Hardness is really the simplest term involved in this thread.Forgive me if someone's already answered this, but "hardness" is actually a pretty complicated and fuzzy term. This Knife Steel Nerds article gets into some of the details. Extremely roughly speaking, you could say hardness is the ability to resist plastic deformation. Obsidian, for example, is extremely hard. No matter how much you hammer on a chunk of obsidian you're not going to squish it into a different shape. However, it is also brittle, meaning it's fairly easy to chip/shatter it, which is different from deforming it.
So you want a hard edge so it doesn't "squish," but you also want a tough edge so it doesn't shatter/chip like obsidian.
I've made some knife scales but I've never made a blade so I won't attempt to say I'm a knifemaker. But what I am is a structural engineer and I've done some study and research into fatigue and fracture.
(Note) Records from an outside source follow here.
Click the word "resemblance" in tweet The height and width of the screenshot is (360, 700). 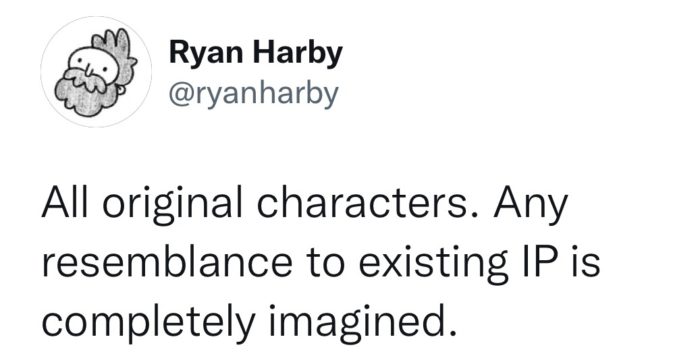point(167,262)
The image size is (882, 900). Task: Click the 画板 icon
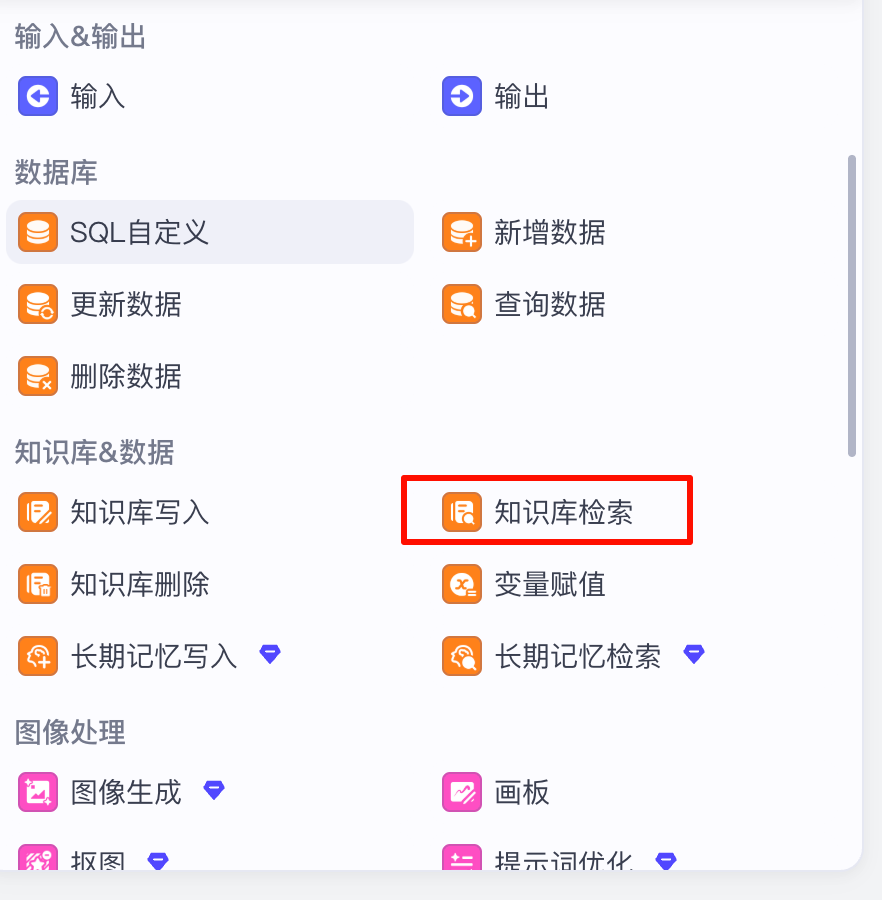[462, 793]
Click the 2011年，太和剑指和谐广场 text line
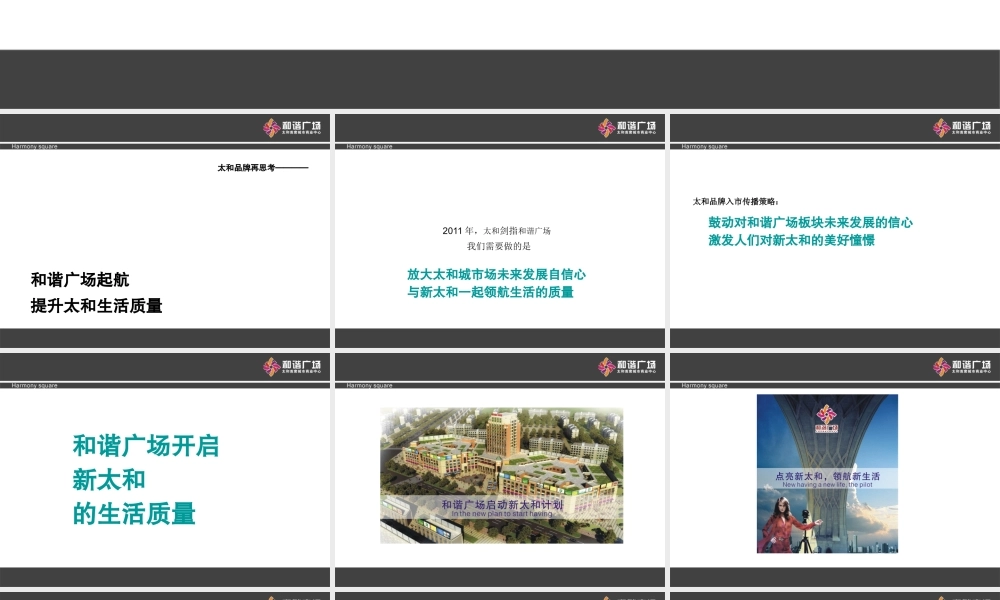This screenshot has width=1000, height=600. pos(497,231)
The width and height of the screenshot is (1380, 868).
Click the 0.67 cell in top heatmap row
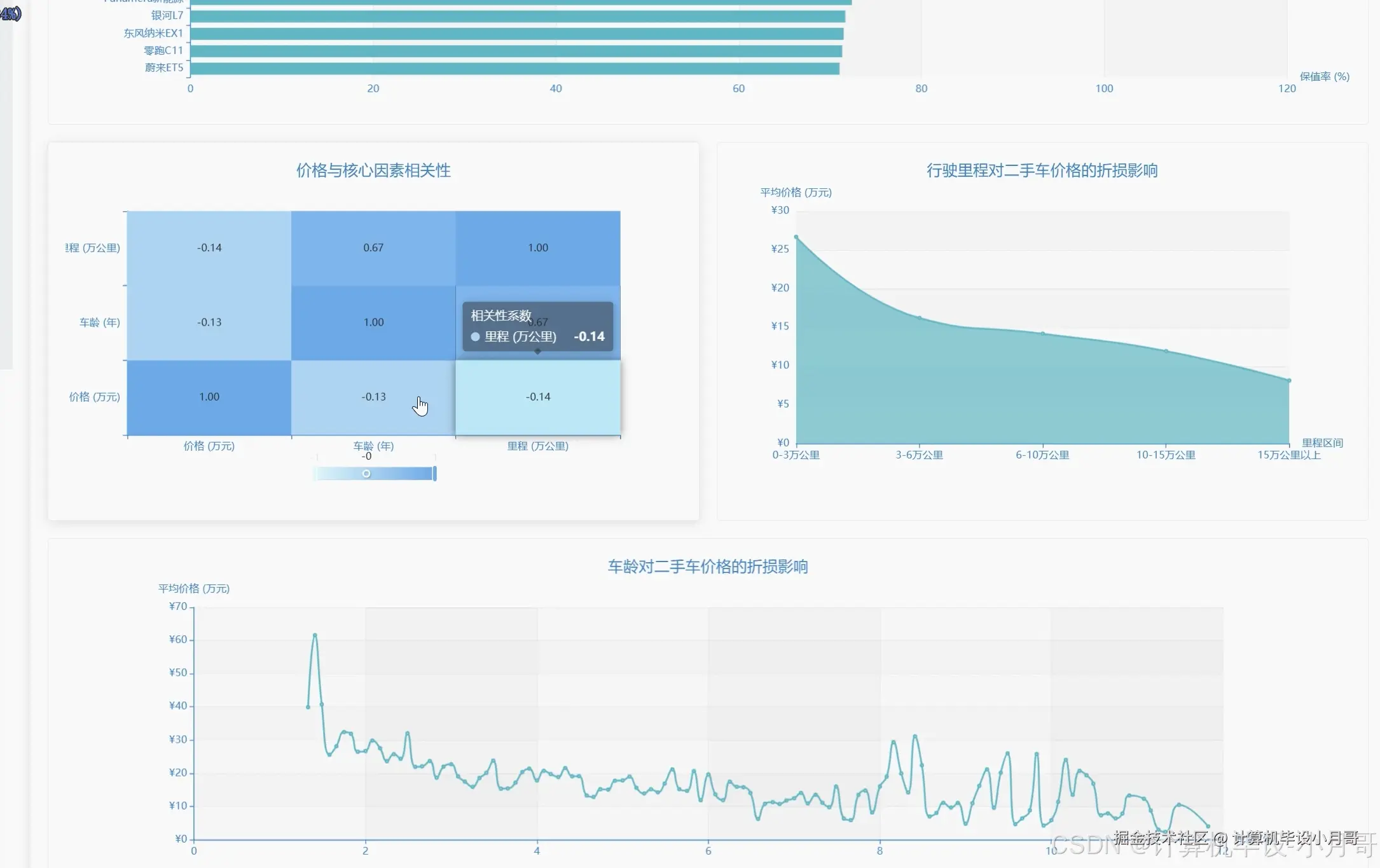point(373,248)
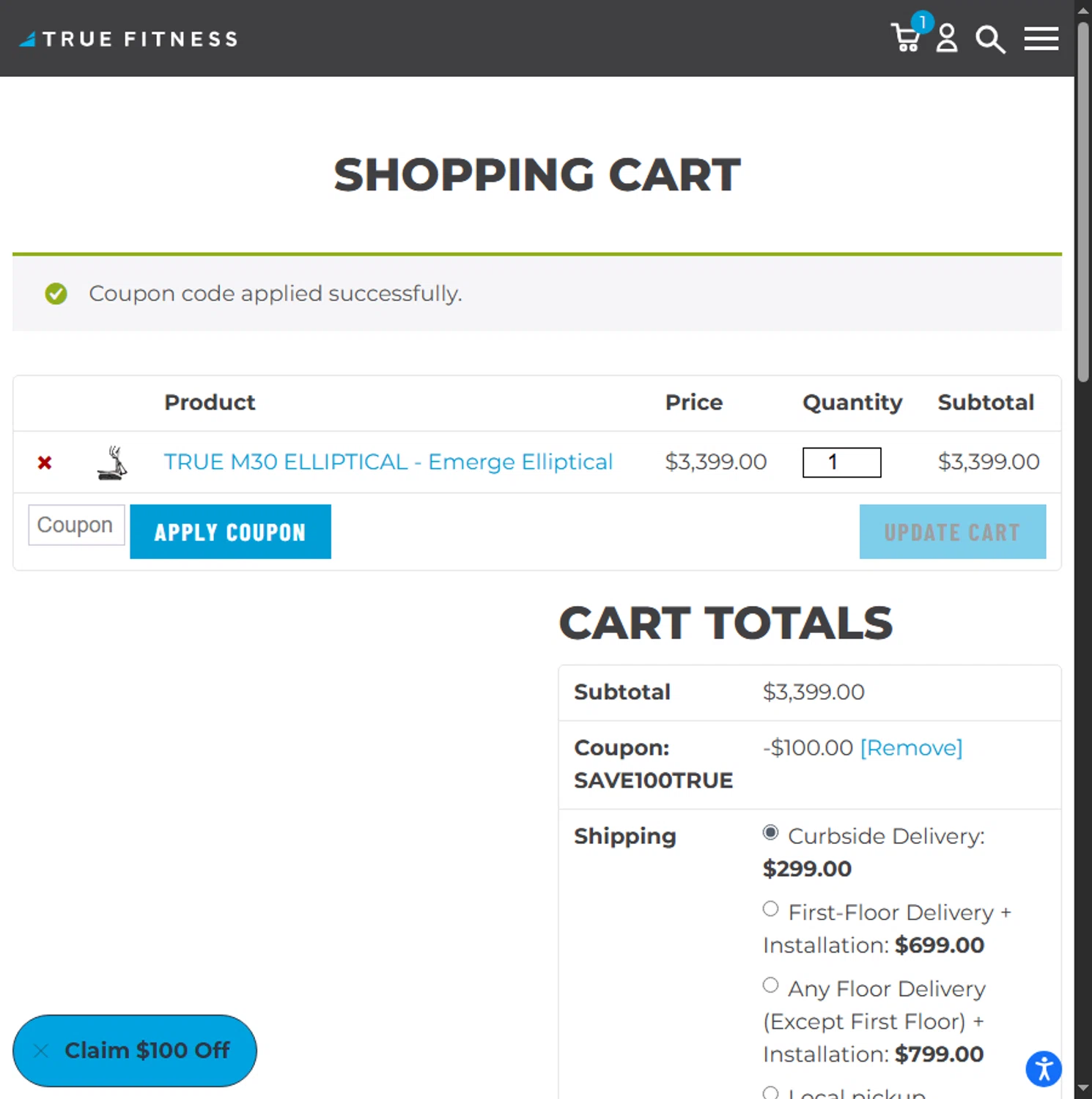Select First-Floor Delivery + Installation option

click(770, 909)
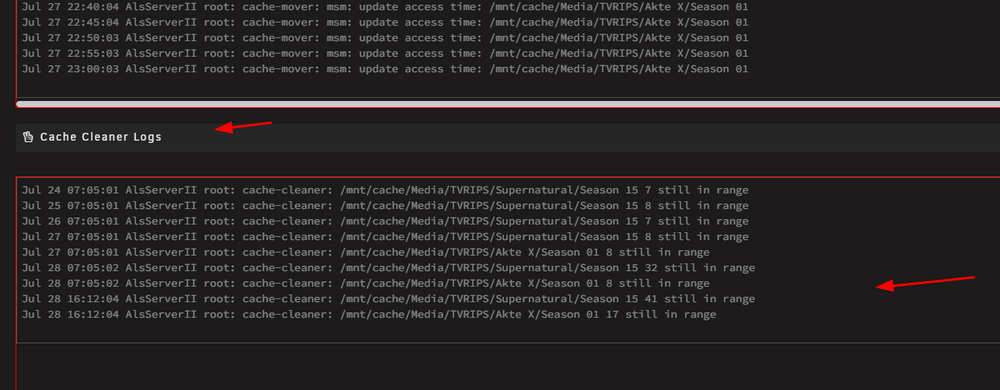Click the empty area below the last cleaner log line

pos(508,331)
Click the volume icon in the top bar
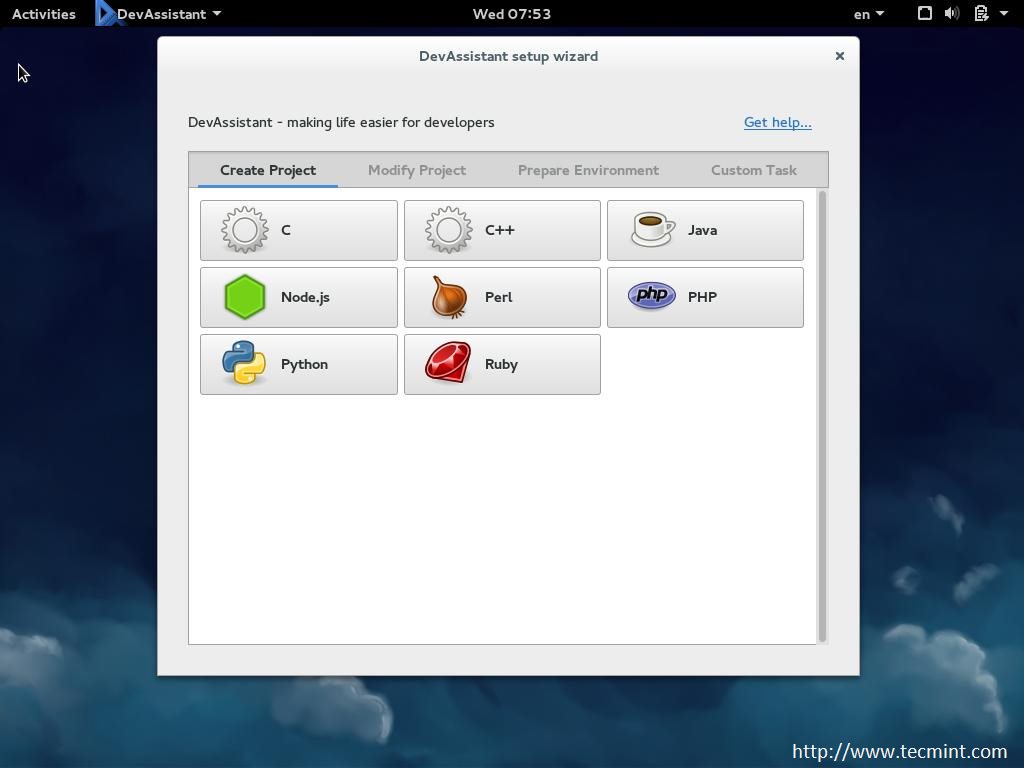Image resolution: width=1024 pixels, height=768 pixels. (950, 13)
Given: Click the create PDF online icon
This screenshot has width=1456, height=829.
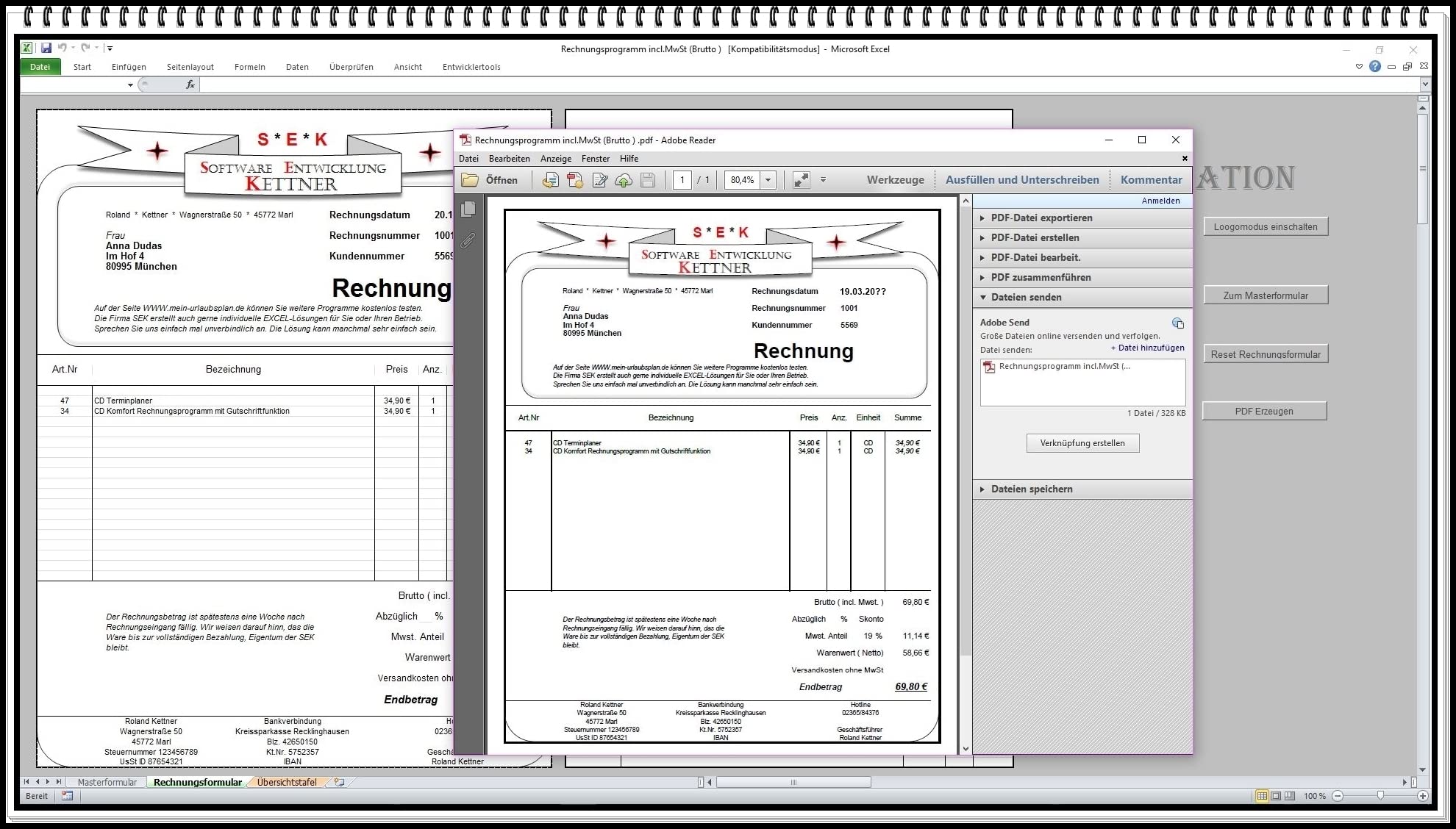Looking at the screenshot, I should [x=575, y=180].
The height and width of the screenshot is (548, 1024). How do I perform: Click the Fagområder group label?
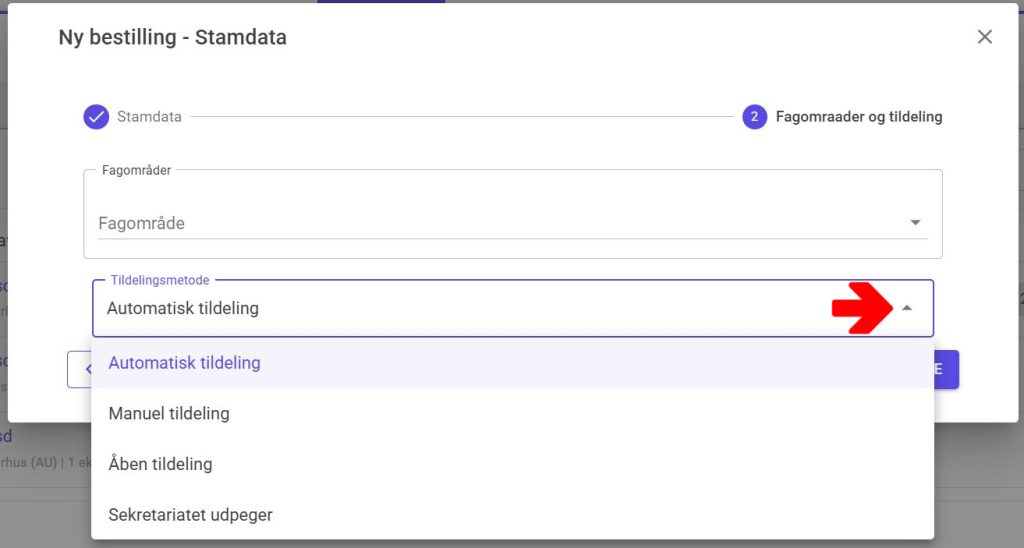(x=136, y=171)
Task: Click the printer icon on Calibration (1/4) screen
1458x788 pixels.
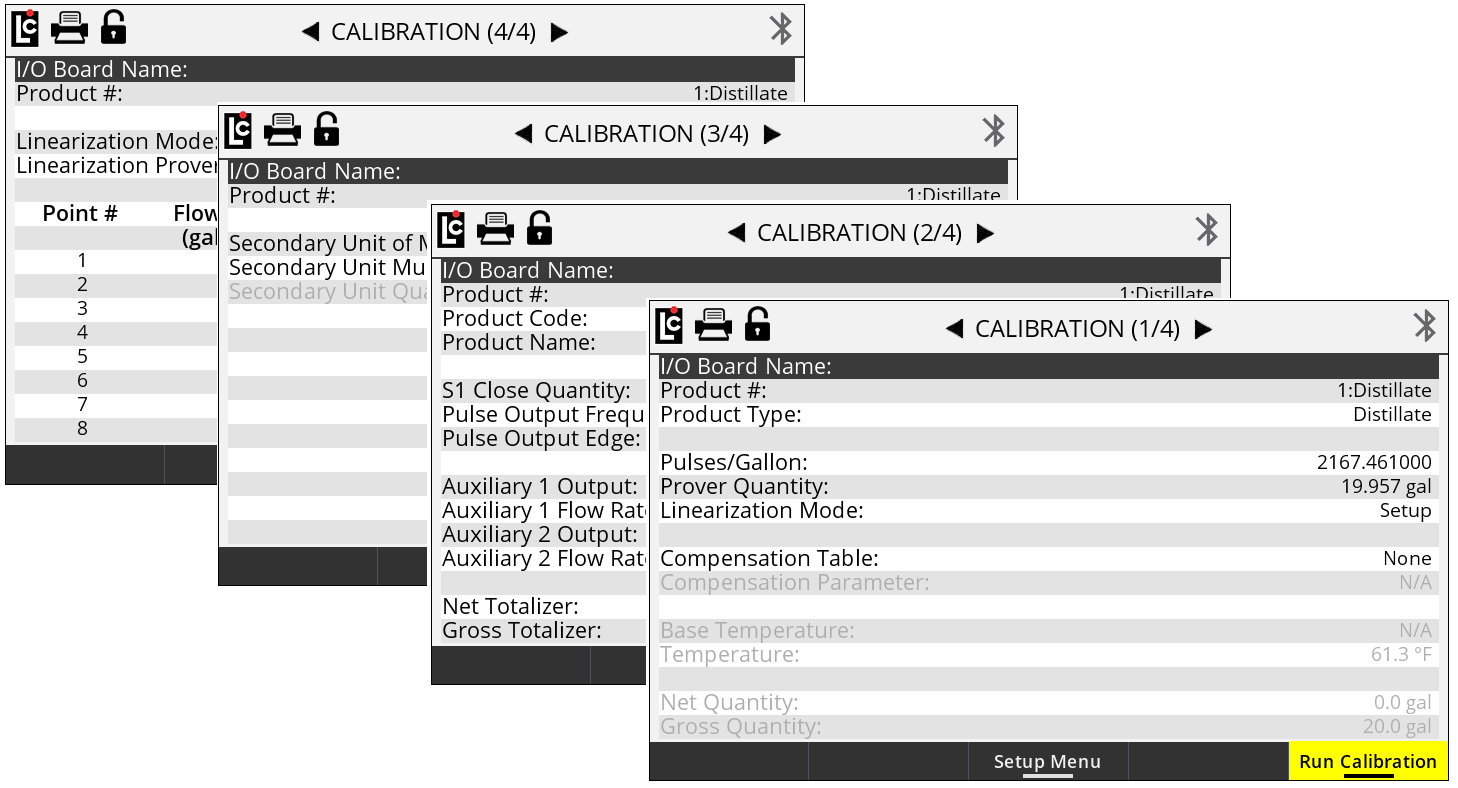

So back to hardness- the primary property of steel is its yield strength. All of us have taken a piece of wire and bent it. You bend it a little bit and let go, it straightens back to its original position. You bend it more and it keeps a permanent deformation. The point at which it starts to permanently deform is the yield stress limit. You bend it a lot more and it deforms further, or if it's a high strength wire maybe it eventually breaks. How far it deforms before it breaks is its ductility. The point at which it breaks is its ultimate strength, or fracture strength. Very high strength steels can never have an actual yield point, they just get to a point where they can fracture. If instead of a wire we had a bar and we pushed on it with a pointed object- at the point where the pointed object leaves a mark is related to the yield strength. Take a steel with higher yield strength and it will be harder to leave a mark on it so we think it is harder steel. So hardness is nothing more than a measure of the yield strength. I should say if you throw a lot of carbides in there it can make the steel seem harder without increasing its yield strength.
Now remember what we said about ductility- toughness is mostly a measure of ductility. Also, despite the old fashioned test used to measure toughness, toughness has nothing to do with impact. Somebody 100 years ago could have just as well come up with a different way of measuring toughness without using impact.
How to relate this to edge stability- whatever you are putting the edge against, at whatever speed, puts various types of stresses in the steel. There will likely be tension stress- if that point of the steel reaches the yield stress limit then the edge rolls. (You roll it far enough it can eventually fracture.) If it's a steel that is higher strength (harder) but doesn't have a yield point, you have to put more force on the edge to get the stress higher but eventually you reach a point where the tension stress reaches the fracture point and the edge chips. So the rolling point for a less hard steel occurs before the fracture point for a harder steel. This is why hardness gives higher edge stability.
If you want to discuss the entire knife and not just the edge then toughness can come into play in other ways. Blades can have saw teeth, choils, holes, corners where the tang necks down, notches for locking mechanisms, lots of places that cause stress concentrations. If a blade has low ductility (toughness) then when the stress at one of the stress concentrations reaches the fracture stress then the blade fractures. If a blade has lower strength but more toughness, when this point in the blade reaches its yield limit it just yields a little bit and doesn't initiate a fracture. This is the advantage of toughness in a blade as a whole.